━━━ RECORD EXTRACTS

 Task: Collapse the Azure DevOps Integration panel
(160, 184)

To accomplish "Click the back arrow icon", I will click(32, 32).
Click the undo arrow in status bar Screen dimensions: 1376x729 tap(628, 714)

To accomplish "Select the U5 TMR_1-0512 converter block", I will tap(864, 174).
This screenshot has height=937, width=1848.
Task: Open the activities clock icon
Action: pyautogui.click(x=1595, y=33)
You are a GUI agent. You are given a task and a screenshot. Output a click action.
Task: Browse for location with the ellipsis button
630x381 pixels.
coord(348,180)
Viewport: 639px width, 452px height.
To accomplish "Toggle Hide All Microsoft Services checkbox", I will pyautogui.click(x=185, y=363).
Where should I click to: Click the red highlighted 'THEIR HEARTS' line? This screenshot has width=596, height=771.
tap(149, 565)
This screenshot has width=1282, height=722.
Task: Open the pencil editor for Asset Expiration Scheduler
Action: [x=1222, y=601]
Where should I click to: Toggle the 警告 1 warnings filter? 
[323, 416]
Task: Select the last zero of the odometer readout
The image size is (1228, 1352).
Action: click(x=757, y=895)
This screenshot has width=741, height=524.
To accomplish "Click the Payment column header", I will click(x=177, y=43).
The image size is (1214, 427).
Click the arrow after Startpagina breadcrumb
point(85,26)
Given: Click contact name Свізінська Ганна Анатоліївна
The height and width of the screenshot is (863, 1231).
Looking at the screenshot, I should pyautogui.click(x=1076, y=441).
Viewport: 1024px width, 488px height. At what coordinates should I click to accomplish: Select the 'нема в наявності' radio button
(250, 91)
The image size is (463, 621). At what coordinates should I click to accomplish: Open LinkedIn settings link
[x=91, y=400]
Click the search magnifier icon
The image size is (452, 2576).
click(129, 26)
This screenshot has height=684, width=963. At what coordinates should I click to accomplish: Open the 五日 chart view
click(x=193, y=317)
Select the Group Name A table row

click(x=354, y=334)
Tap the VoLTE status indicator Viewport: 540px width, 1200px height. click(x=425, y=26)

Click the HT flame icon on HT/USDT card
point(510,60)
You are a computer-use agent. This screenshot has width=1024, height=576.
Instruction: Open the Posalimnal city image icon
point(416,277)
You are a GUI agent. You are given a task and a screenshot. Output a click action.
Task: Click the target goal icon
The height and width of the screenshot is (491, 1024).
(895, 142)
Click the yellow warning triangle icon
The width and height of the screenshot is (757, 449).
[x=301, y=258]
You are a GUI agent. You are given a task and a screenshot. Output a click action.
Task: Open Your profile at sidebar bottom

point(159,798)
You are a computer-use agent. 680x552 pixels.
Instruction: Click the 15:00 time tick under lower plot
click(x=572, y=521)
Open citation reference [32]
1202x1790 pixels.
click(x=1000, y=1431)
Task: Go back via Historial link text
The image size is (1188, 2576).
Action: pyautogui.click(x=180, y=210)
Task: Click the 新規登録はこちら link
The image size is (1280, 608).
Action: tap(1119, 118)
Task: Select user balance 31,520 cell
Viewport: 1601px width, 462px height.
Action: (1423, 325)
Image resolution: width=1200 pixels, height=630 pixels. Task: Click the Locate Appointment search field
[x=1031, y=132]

━━━━━━

WHAT IS EXPECTED:
The answer must be a single number: how many lines above contain "back".

REPLY:
2